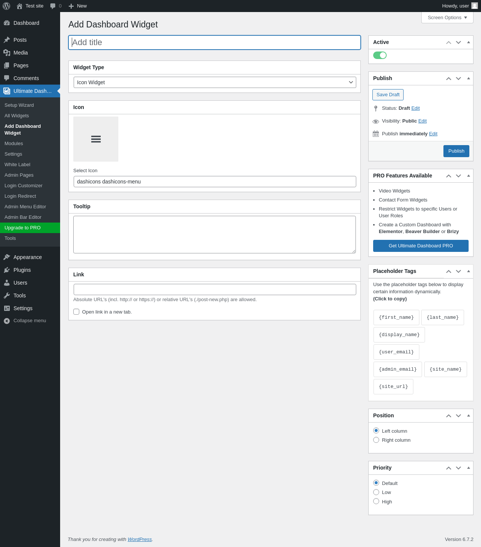Collapse the Placeholder Tags panel
Viewport: 481px width, 547px height.
click(469, 271)
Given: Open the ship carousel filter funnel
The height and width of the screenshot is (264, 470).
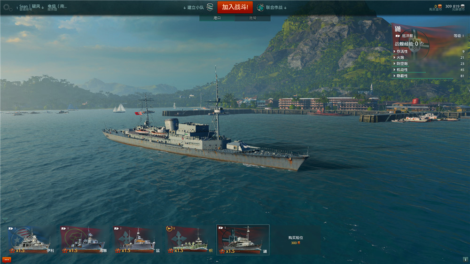Looking at the screenshot, I should point(5,220).

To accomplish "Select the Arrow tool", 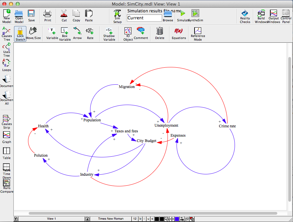I will click(x=77, y=33).
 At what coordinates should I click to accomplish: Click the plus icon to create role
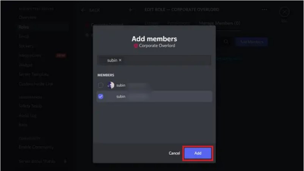tap(130, 10)
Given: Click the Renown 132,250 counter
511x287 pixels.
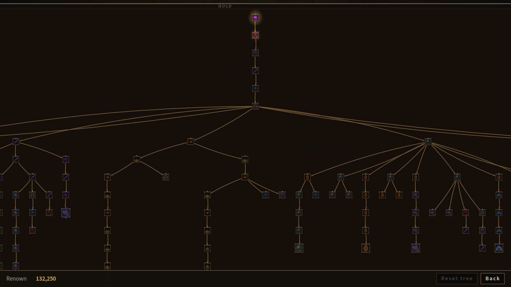Looking at the screenshot, I should coord(46,279).
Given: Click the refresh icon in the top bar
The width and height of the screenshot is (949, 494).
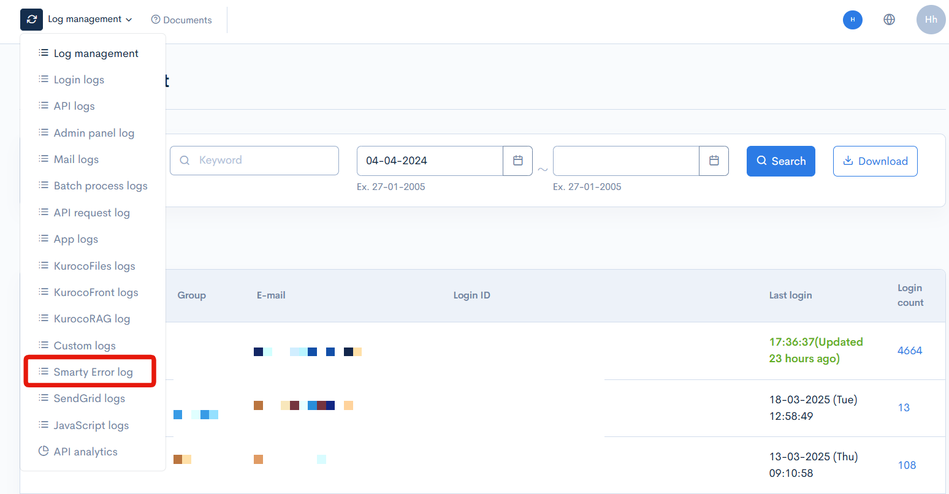Looking at the screenshot, I should [x=31, y=19].
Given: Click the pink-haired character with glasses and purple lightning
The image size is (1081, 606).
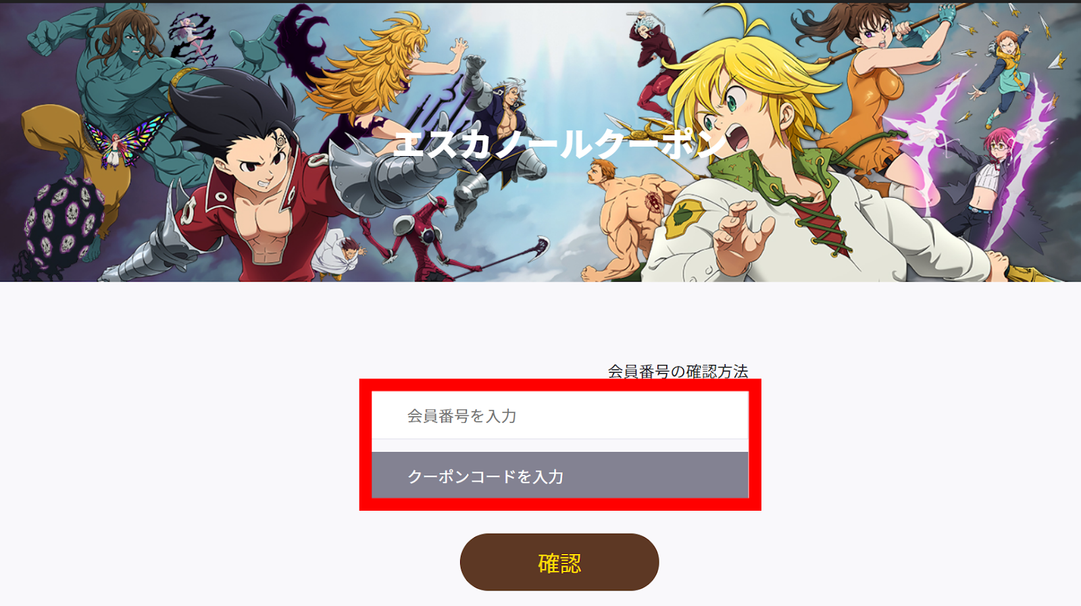Looking at the screenshot, I should pyautogui.click(x=993, y=182).
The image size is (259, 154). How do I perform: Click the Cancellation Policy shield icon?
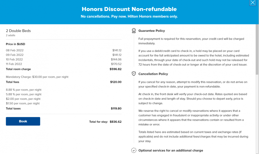point(134,74)
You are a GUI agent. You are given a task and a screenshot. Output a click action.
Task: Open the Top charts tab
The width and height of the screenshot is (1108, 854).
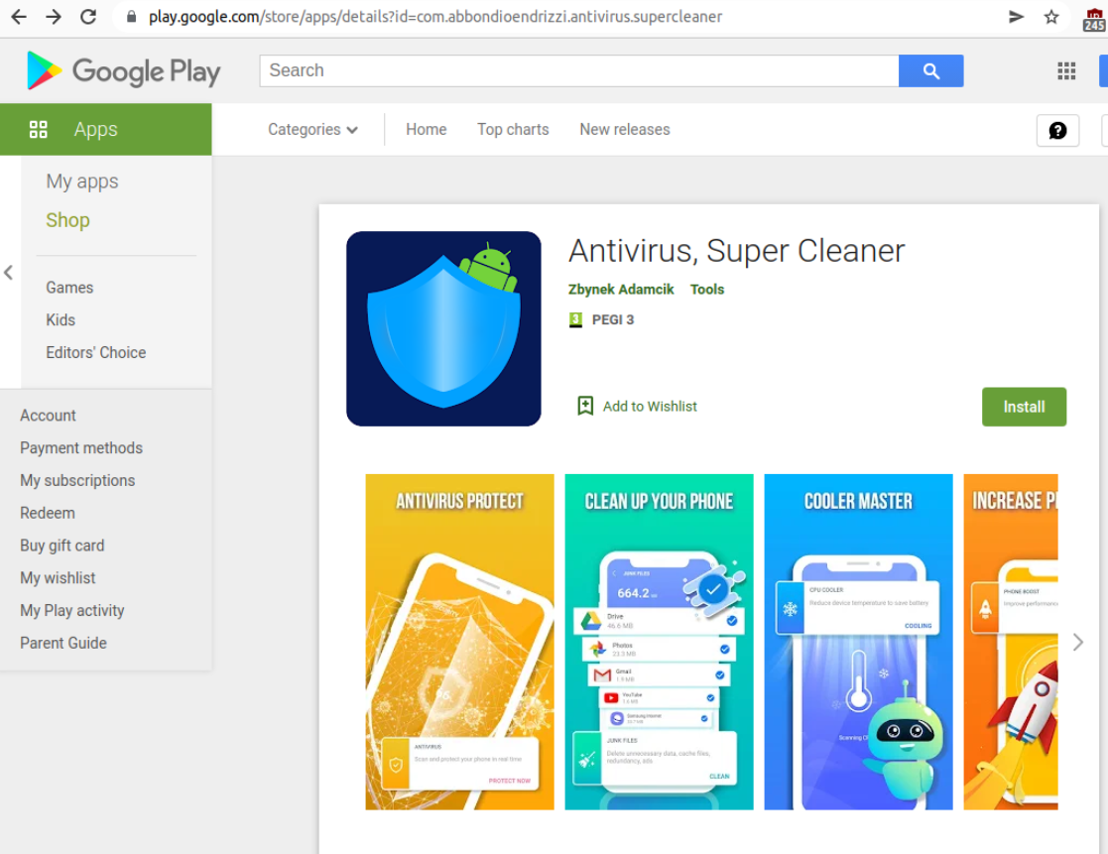[513, 129]
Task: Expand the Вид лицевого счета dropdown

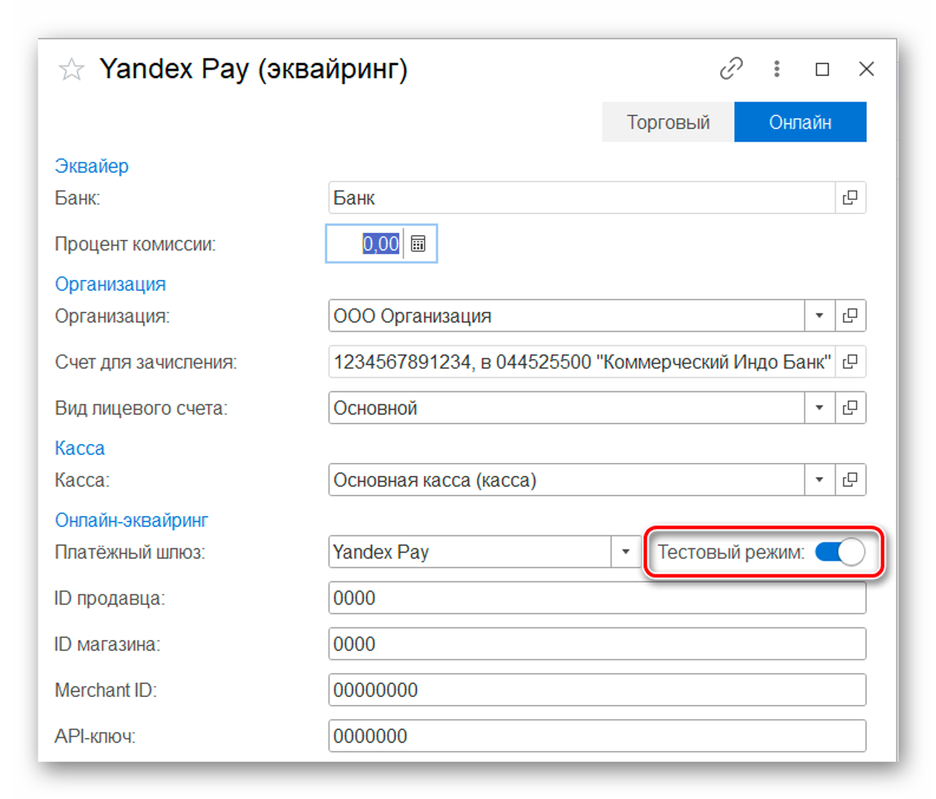Action: click(x=819, y=408)
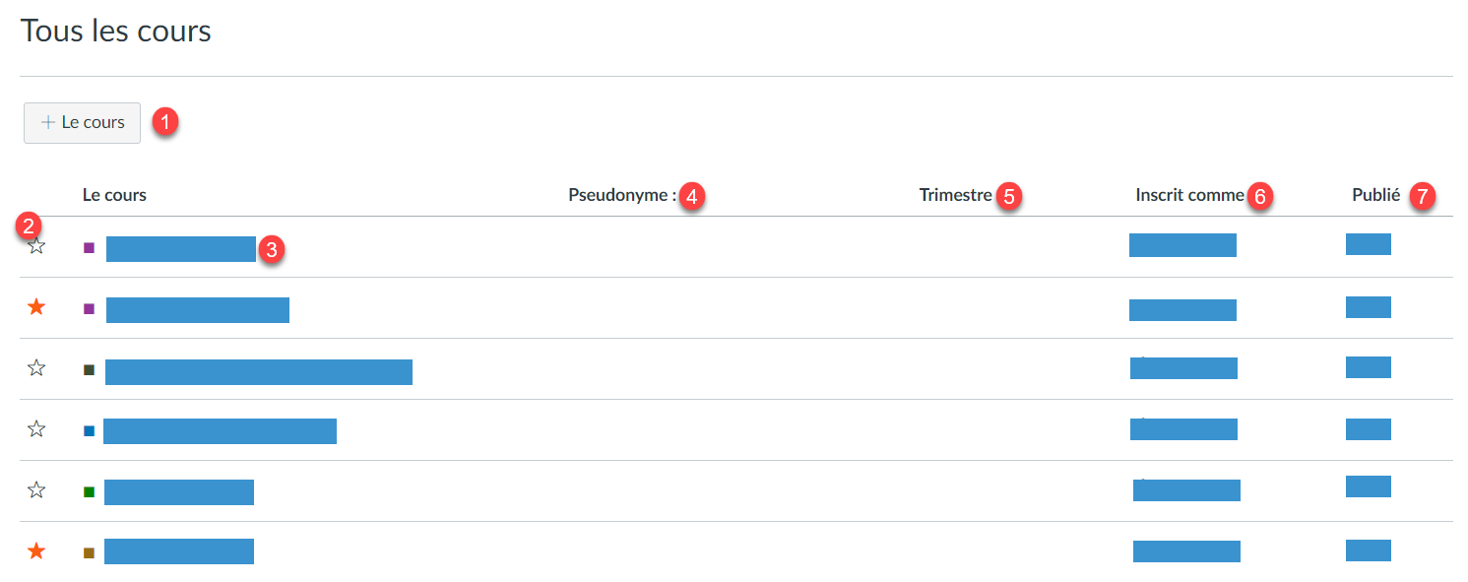
Task: Star the fourth course in the list
Action: coord(36,429)
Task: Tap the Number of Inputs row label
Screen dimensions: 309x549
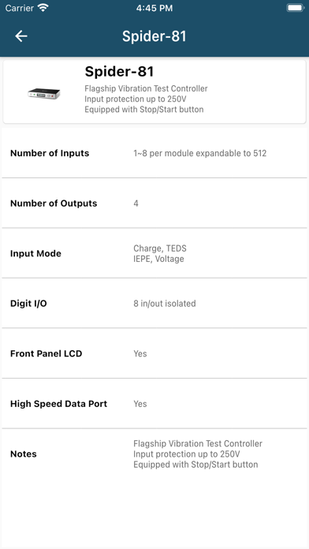Action: 50,153
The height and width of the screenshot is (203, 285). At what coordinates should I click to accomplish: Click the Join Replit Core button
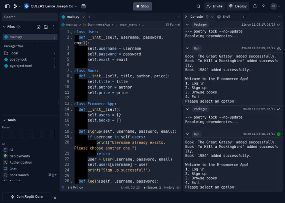26,197
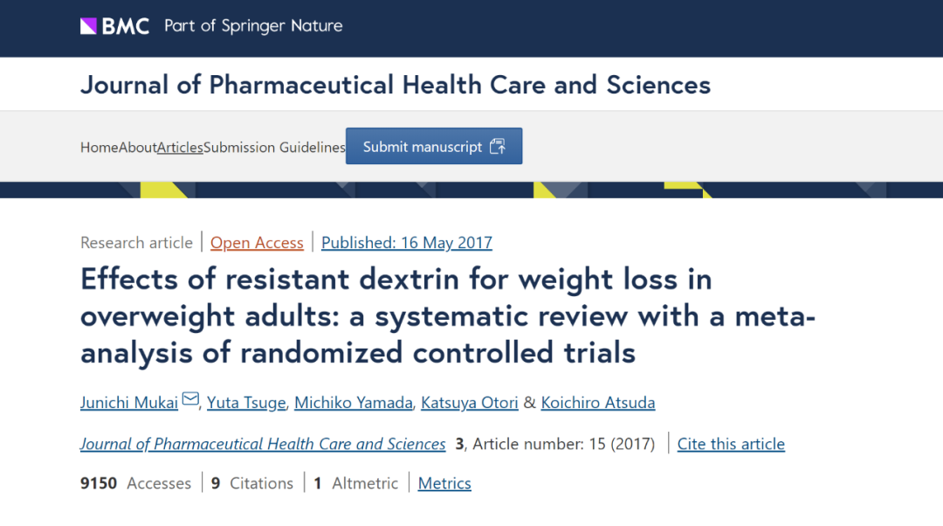Click the article title heading
Screen dimensions: 943x526
tap(447, 315)
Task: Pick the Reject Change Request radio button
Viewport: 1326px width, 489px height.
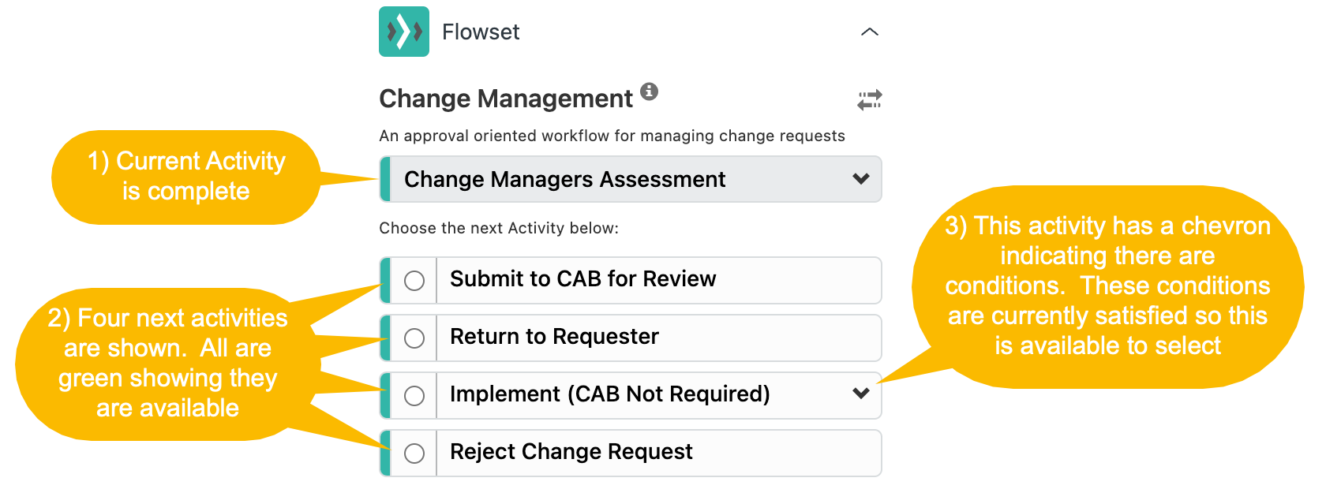Action: [x=414, y=453]
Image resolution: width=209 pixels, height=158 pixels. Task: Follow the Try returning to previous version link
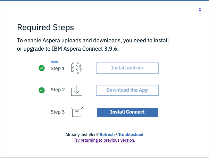pos(104,140)
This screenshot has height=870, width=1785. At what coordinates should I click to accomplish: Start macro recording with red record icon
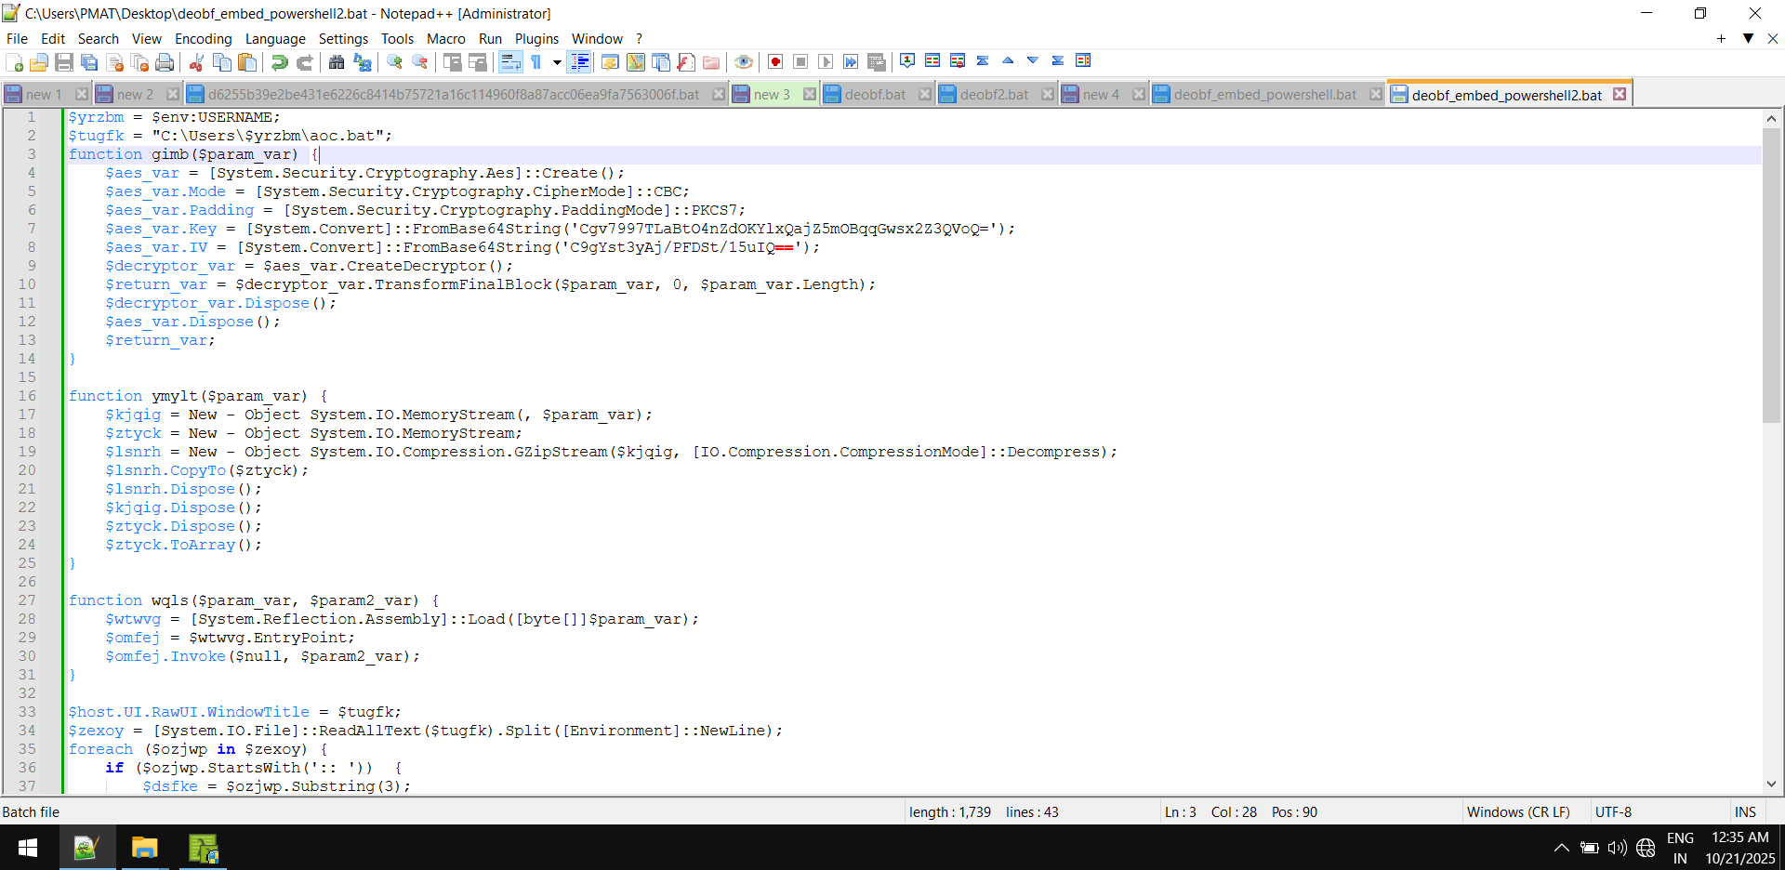775,62
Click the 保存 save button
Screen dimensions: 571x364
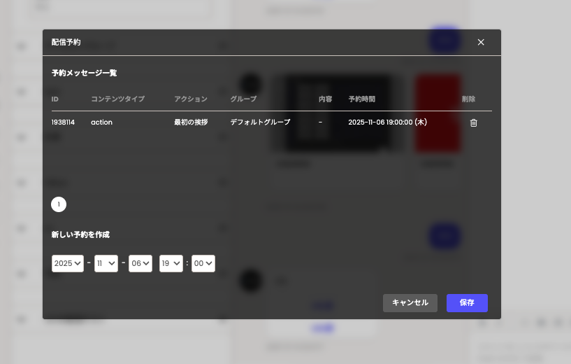tap(467, 302)
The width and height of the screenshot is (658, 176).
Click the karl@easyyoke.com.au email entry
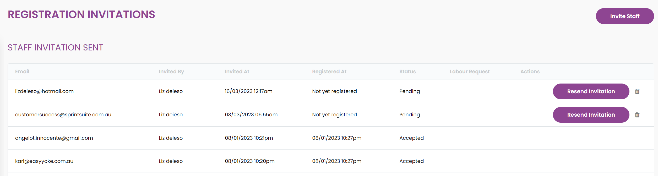coord(44,161)
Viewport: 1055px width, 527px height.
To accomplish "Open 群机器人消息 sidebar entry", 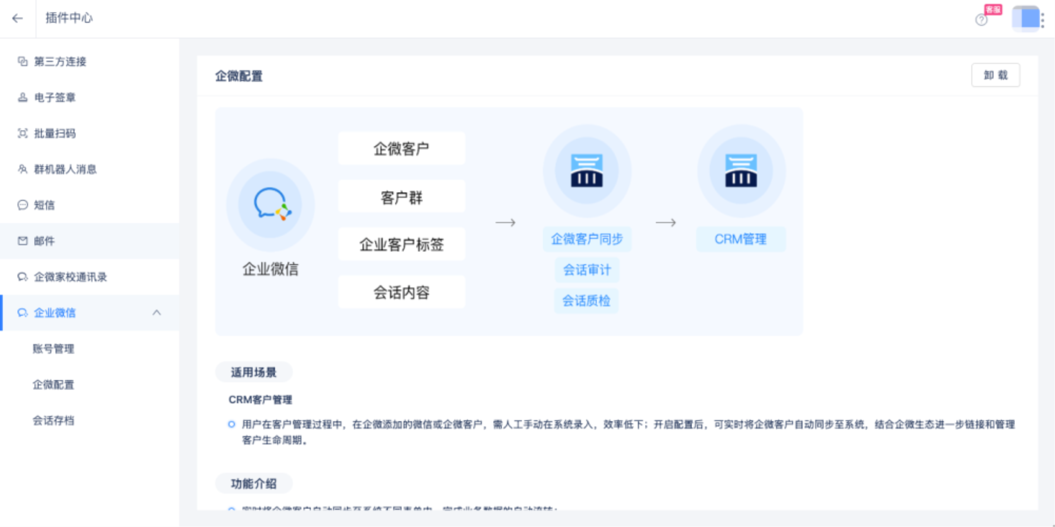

----------

> Task to complete: Print the entries above exactly as they appear, from the line containing "The height and width of the screenshot is (203, 285)." through the line containing "Action: [x=414, y=453]", and leave the pictures out.

> Answer to this exercise:
The height and width of the screenshot is (203, 285). At what coordinates should I click to accomplish: Click the Join Replit Core button
26,197
Click the article title heading
Screen dimensions: 943x526
tap(447, 315)
Task: Pick the Reject Change Request radio button
Viewport: 1326px width, 489px height.
Action: [x=414, y=453]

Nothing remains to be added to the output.